Let us remember that after President Bush Sr. lost to Clinton in 1992, after the election but before Clinton came to power, Bush Sr. invaded Somalia – there was no restraint on him.  But my guess is an attack on Iran between now and November will be decided in accordance with domestic political considerations:  namely, will it help McCain win or not.  But after the elections in November anything can happen. There is no restraint on this President or Vice-President and in my opinion they have to be removed from office as soon as possible and stopped.

MECKLOSKY:  Alright, while I agree with both you and Bugliosi, would the American public support such a move?

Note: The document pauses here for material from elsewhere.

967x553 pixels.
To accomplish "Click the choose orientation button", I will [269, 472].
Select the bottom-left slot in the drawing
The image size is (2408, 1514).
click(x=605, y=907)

BOYLE:  I don’t know Mort.  That’s why I am on your program today to discuss this campaign.

MECKLOSKY:  I am sure that there are going to be several people that would be willing to go to the D.A.’s office and ask them to bring in a grand jury.  But the district attorneys and the politicians are afraid of going against the will of the people.

BOYLE:  Well, that’s the point though Mort. What is the will of the people here?  You see we found this out in our impeachment campaign in Congress.  There we went to the United States Congress and the appropriate authorities there and they have ignored the will of the people in Washington D.C.  So now we are bringing it one step down to the real grassroots level which is the district attorney, who is accountable to the people of a county that is very small:  We have here in Champaign County about 180,000 people.  So here we are trying to bring a campaign down to the real grassroots level and not target Washington D.C., but to target whoever your district attorney is and to get the people living in that county to say that we want the President indicted.  There are hundreds of district attorneys all over the country.  That’s why I believe and I know Mr. Bugliosi, that we can at least find one and then we can take it from there.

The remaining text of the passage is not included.